Depending on whom you ask, South Carolina Gov. Nikki Haley's State of the Union response this week was either going to save the modern Republican Party or kill conservatism.
This week, those differing responses evoked two different hashtags. Both, in some ways, were about Haley's heritage, and they bring to light the tricky way she'll have to navigate race should she take on a more prominent role in the 2016 election.
#DeportNikkiHaley
After Haley gave the Republican response to President Obama's seventh and final State of the Union address this week, some conservatives were not impressed. Haley said in her speech that fixing immigration "means welcoming properly vetted legal immigrants, regardless of their race or religion. Just like we have for centuries." She offered a tacit rebuke of Donald Trump when she said, "During anxious times, it can be tempting to follow the siren call of the angriest voices. We must resist that temptation."
(She confirmed on NBC's Today show the next day that she was, in fact, referring to Trump.)
The response to those lines, and other conciliatory notes in Haley's speech, was swift. And some of it was brutal. Conservative firebrand Ann Coulter probably went the farthest, writing, "Donald Trump should deport Nikki Haley."
She was not alone. Conservative talk show host Laura Ingraham tweeted that Haley missed an opportunity to stand with "working ppl who want borders enforced," and "criticizing the GOP candidates dominating polls."
On his radio show, Rush Limbaugh said:
"...it's almost absolute proof of what I have been saying for last couple years now, that the Republican Party's trying to drive conservatives out of the party. But I think it's more than that. It's certainly that, but her speech last night sort of expanded the theme of who is and who isn't qualified to be a Republican, and the Republican Party is still anti-conservative."
But Coulter's statement was the one that became a hashtag: #DeportNikkiHaley.
This presents a problem for Haley, and perhaps the Republican Party. Haley is already on some vice-presidential shortlists.

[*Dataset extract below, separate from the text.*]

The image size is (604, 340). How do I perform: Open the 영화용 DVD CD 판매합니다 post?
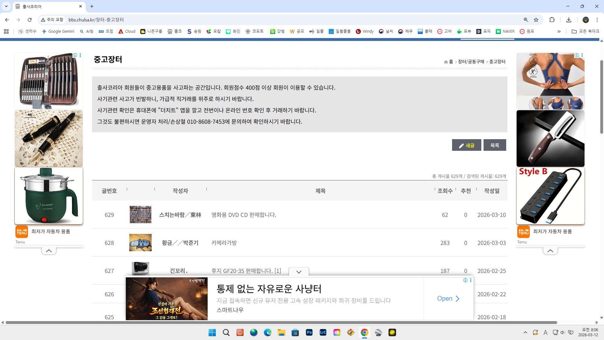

That's because, as some political watchers see it, Haley, as an Indian-American woman, could help the GOP begin shaking its image as a party that is older and whiter. (See this Gallup table for the differences in racial make up in party identification.)
But it might be hard for Haley to become that standard-bearer if she can't shore up conservative Republican support.

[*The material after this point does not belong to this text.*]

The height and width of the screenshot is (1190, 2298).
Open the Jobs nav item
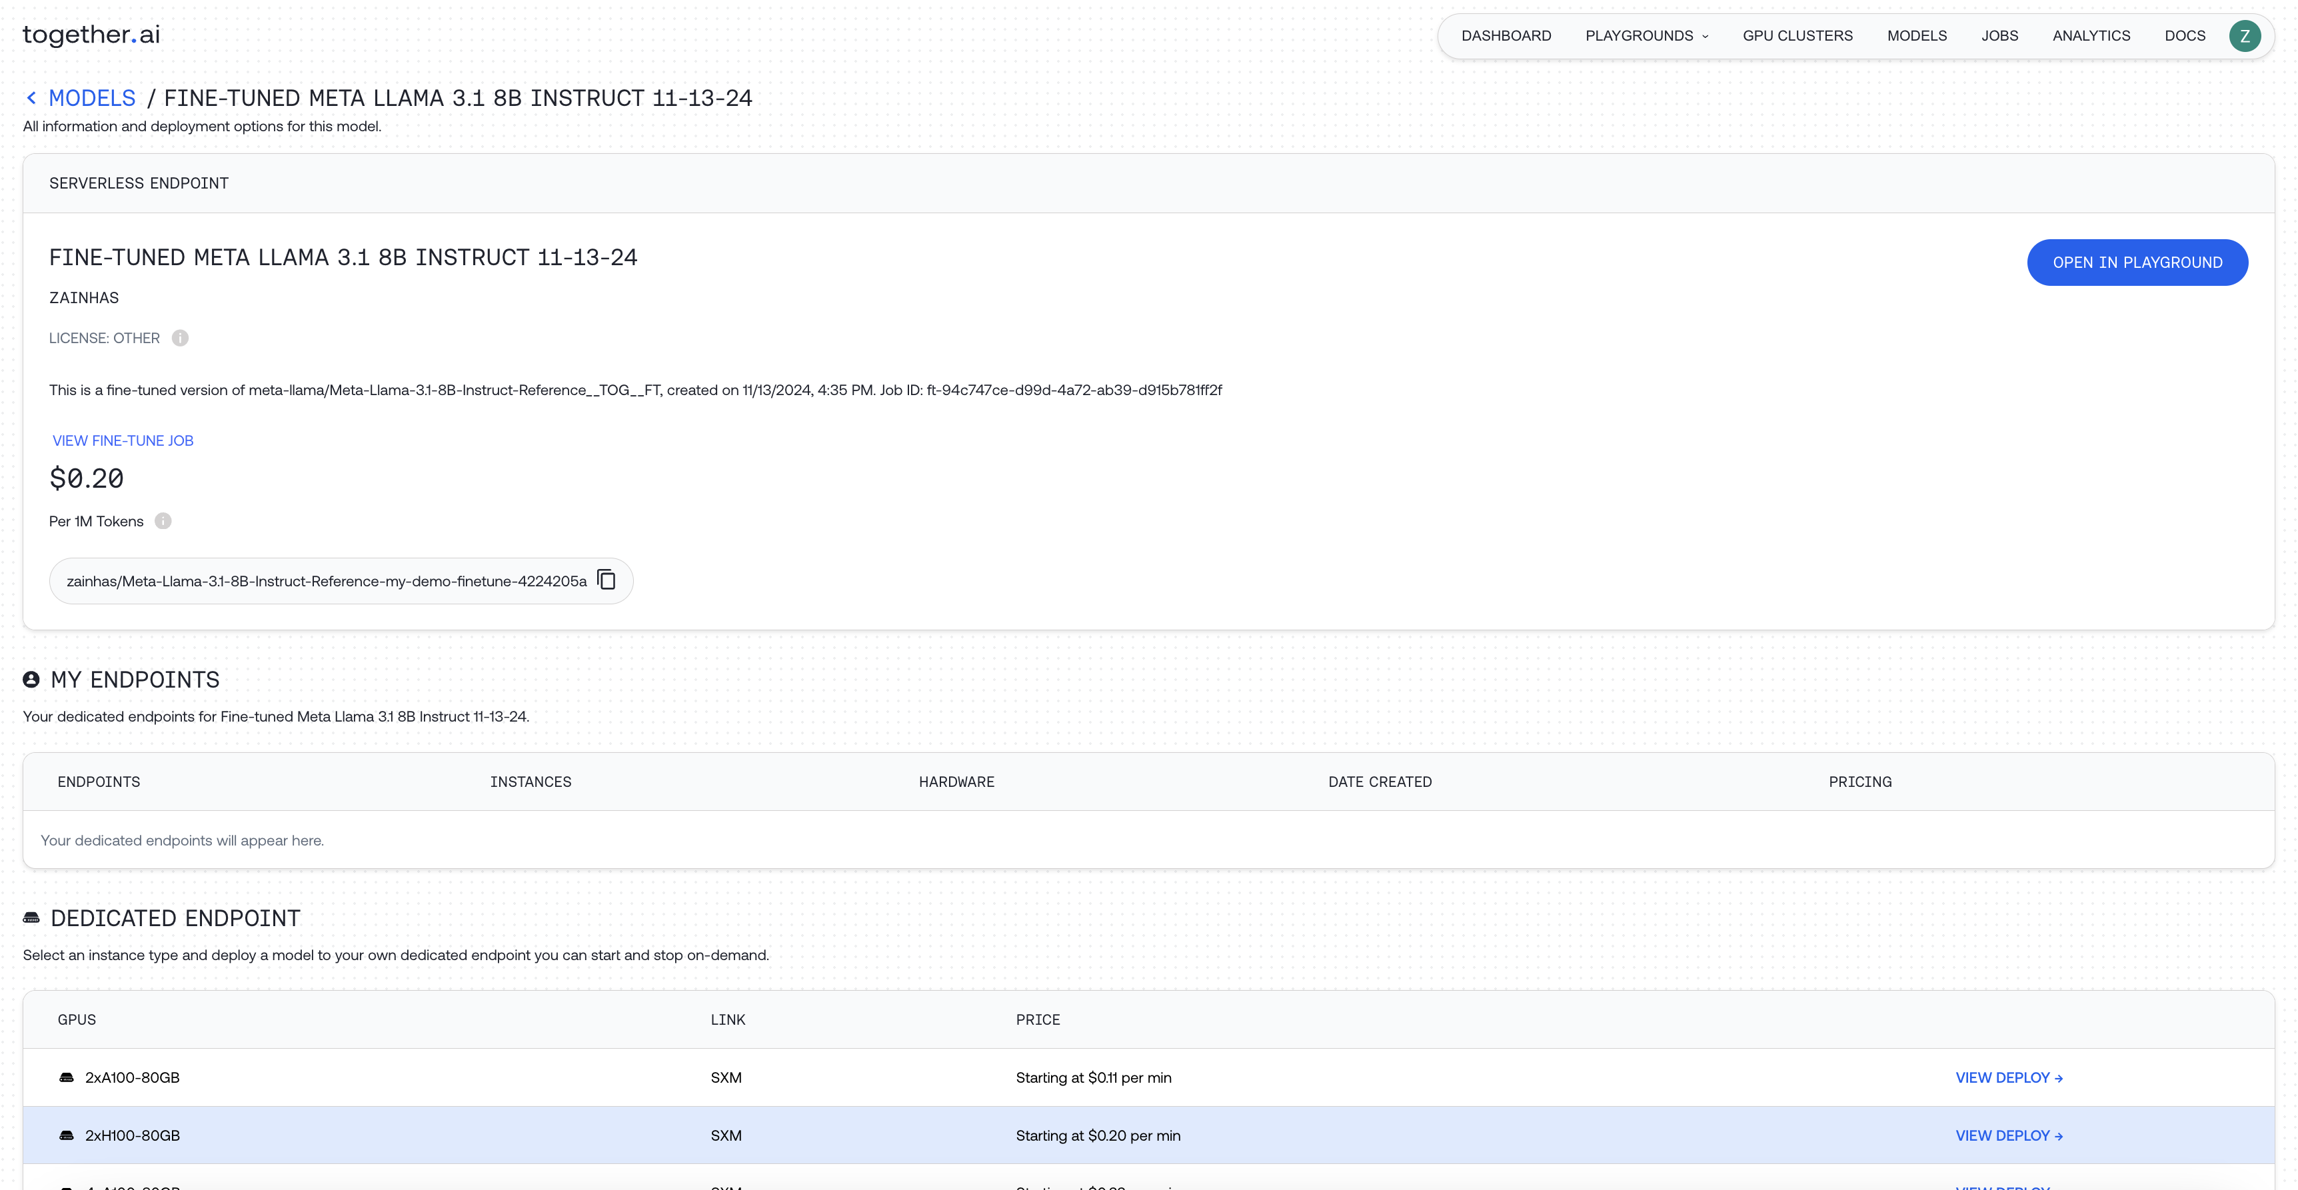coord(1999,36)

Some of the critique of Haley's response from conservatives online seemed to have a racial tint: Haley wasn't just wrong because of what she said; she was more wrong, for some on Twitter, because she is Indian-American.

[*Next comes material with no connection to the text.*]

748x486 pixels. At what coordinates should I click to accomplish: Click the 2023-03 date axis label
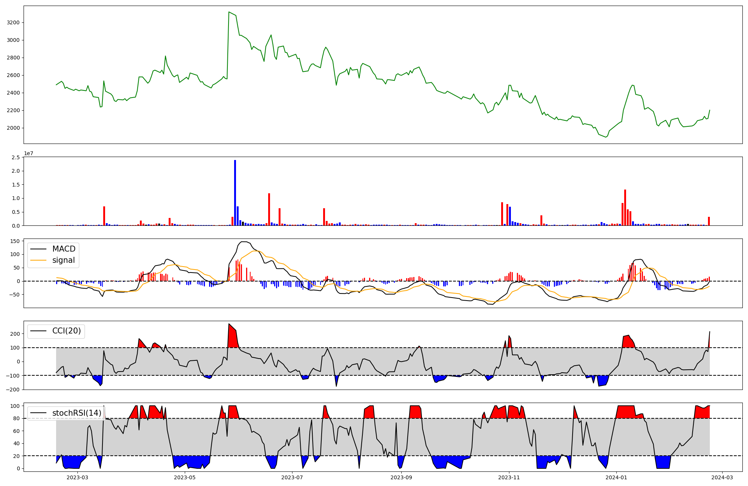click(x=77, y=477)
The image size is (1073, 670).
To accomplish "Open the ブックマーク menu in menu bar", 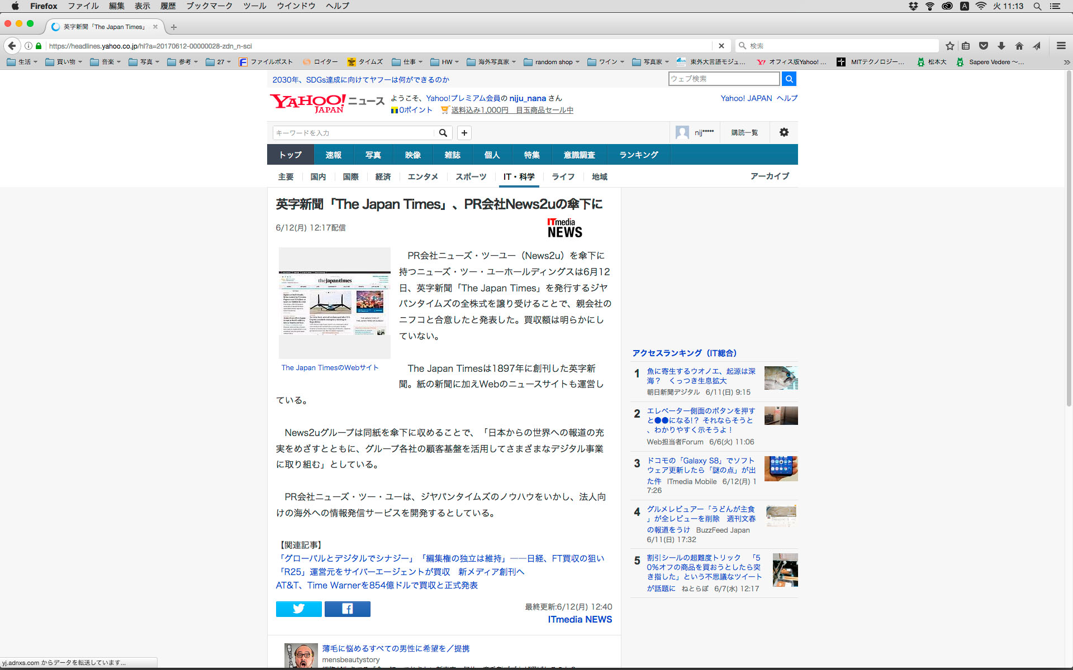I will 209,6.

#IndianAmericanSouthernGovernorName
Soon after Haley's State of the Union response, writer Anand Giridharadas started the hashtag #IndianAmericanSouthernGovernorName. It was focusing on the fact that the name Haley uses now, Nikki, was not the one given to her at birth. (She was born Nimrata Randhawa) Anand tweeted, "Do figures like @nikkihaley & @BobbyJindal help to euthanize or medicate the dying idea of America-as-whiteness?"
Indian Americans used the #IndianAmericanSouthernGovernorName to highlight the way figures like Jindal and Haley, in their eyes, change who they are to be more appealing to white and conservative voters. (Although for more than a century, American immigrants have been changing their names to assimilate.)
In some ways, Haley seems to face the same conundrum former Louisiana Gov. and failed Republican presidential candidate Bobby Jindal did — not seeming "brown enough" for some voters of color, while being "too brown" for others. (We won't bore you with the details, or subject you to some of the graphic tweets, but just take a look at the #JindalSoWhite hashtag to see what we're talking about.)
Of course, Twitter is not exactly or entirely representative of the real world, and even thousands of tweets for or against Nikki Haley might not accurately depict actual support or disapproval of her.
A September 2015 Winthrop poll found Haley's approval rating among South Carolina voters was 55 percent. That number was similar before Haley gained praise for helping bring down the Confederate battle flag from the grounds of the South Carolina statehouse in the aftermath of a Charleston church shooting that killed nine black parishioners. But she did drop 10 points with Republicans. (By December, she was back up to 81 percent with Republicans.)
Giridharadas in his New York Times article wasn't just critical of Haley; he said it was "thrilling" to see Haley attempt to "create a broader, two-party consensus on the simple, exceptional idea that an American is defined by shared hope, not shared blood."
But wherever you stand on Haley, her story speaks to a certain truth in politics: race is tricky — and there's always going to be someone unhappy with how you talk about it.
With Haley, we see a multi-dimensional (and, in fact, multicultural) tilt to America's ongoing struggle with race. A dichotomy of just black and white isn't big enough to comprehend or explain a Sikh Indian-American daughter of immigrants, who helped bring down what is, for many, a longstanding symbol of the enslavement of Africans and their descendants in America.
Haley's story has layers. It is nuanced. It is not simple. And maybe that's how it should be.